Super-Earth planets, or planets that are much larger than Earth, but fall within the "Goldilocks Zones" of nearby stars could harbor life, more so than Earth sized planets, but their size will make it difficult for aliens to leave their planet and explore the universe.
A planet's gravity literally imprisons all things on it, from the atmosphere to all living beings and non-living things. To explore the universe will mean fighting gravity and escaping its grasp. A report by Space.com mentions that to launch the equivalent of an Apollo mission on a super-Earth, the rocket alone must have a mass of about 400,000 tons because that much fuel will be required to reach escape velocity. To put that into perspective, the Great Pyramid at Giza has an estimated mass of 400,000 tons.
"On more-massive planets, spaceflight would be exponentially more expensive," said study author Michael Hippke, an independent researcher affiliated with the Sonneberg Observatory in Germany. "Such civilizations would not have satellite TV, a moon mission or a Hubble Space Telescope."
As researchers continue to search for and find alien stars with super-Earths orbiting them, one class of planets that can reach up to 10 times the mass of Earth is of particular interest, notes the report. These are also planets that lie within the habitable zones of their stars and can, in theory, hold liquid water, which also means life that humans can recognize.
While Earth-sized planets are a good spot to start life, research has proven that super-Earths are likely to be super-habitable. What this means is that they have greater mass, so their gravitational forces are considerably stronger, and as a result, their atmospheres can grow to be really thick. Thick atmospheres act as excellent protective shields from falling debris as well as cosmic rays and radiation from their stars.
Life on such planets could theoretically grow to become advanced civilizations that are certainly capable of spaceflight, notes the report. However, the strong gravity and thick atmosphere will also mean that it will be more difficult to blast off and reach escape velocity in time, making spaceflight a real issue.
Scientists calculated just how much force and power is needed from a rocket to blast off a super-Earth that is about 10 times as massive as Earth and 70 percent wider, like Kepler 20-b. This is a planet which is likely to host life and is about 950 light-years from Earth. On Kepler 20-b, the escape velocity has been estimated to be 2.4 times that of Earth's.

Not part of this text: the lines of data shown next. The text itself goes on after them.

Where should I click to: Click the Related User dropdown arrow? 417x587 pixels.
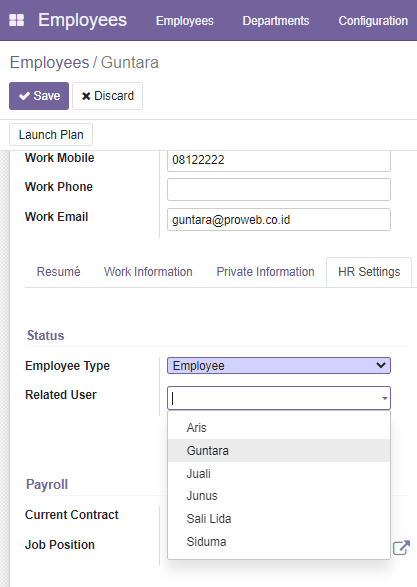[x=384, y=398]
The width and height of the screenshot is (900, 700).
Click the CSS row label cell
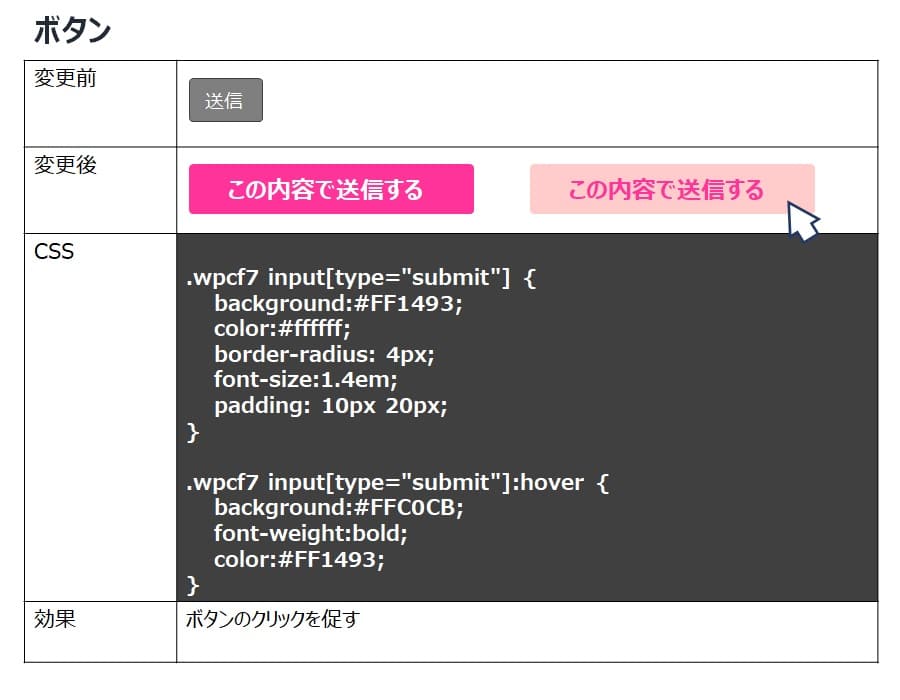[x=52, y=251]
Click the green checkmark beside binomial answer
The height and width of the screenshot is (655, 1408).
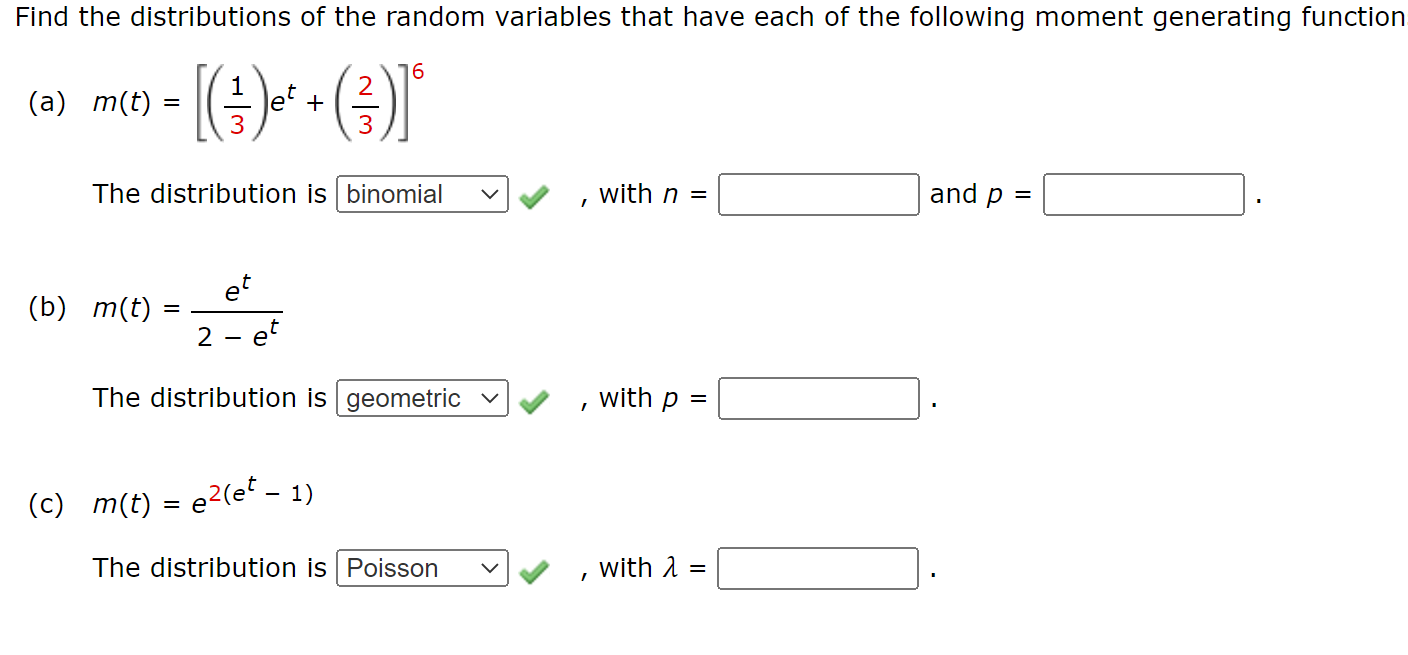pos(534,194)
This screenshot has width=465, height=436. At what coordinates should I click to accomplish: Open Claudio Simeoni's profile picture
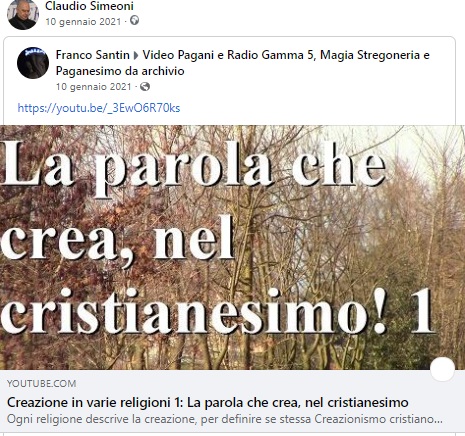23,15
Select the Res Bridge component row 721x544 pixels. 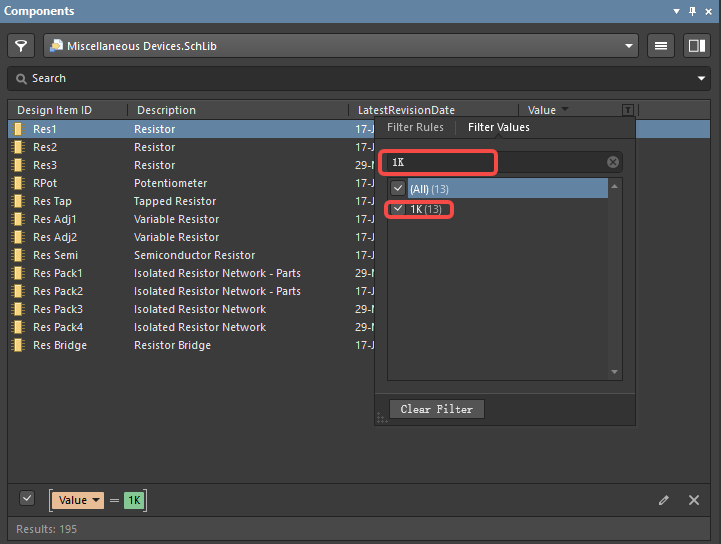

The stronger gravity pulls down on an object, in this case a space craft, the more energy it will require to lift off. More energy means more fuel, that in turn means larger rockets, which in turn means a heavier load to lift. Also, according to a report by Kurzgesagt, rockets can only get big to a certain size and weight after which it becomes impossible for it to lift itself off the ground. There is a definite point after which rockets cannot increase in size and mass.
"I am surprised to see how close we as humans are to end up on a planet which is still reasonably lightweight to conduct spaceflight," Hippke told Space.com. "Other civilizations, if they exist, might not be as lucky." Even if spacecrafts work as well as the Falcon Heavy, the report mentions that to just lift the upcoming James Webb Space Telescope, the rocket would need 55,000 tons of fuel.
"Civilizations from super-Earths are much less likely to explore the stars," Hippke said. "Instead, they would be to some extent arrested on their home planet and, for example, make more use of lasers or radio telescopes for interstellar communication instead of sending probes or spaceships."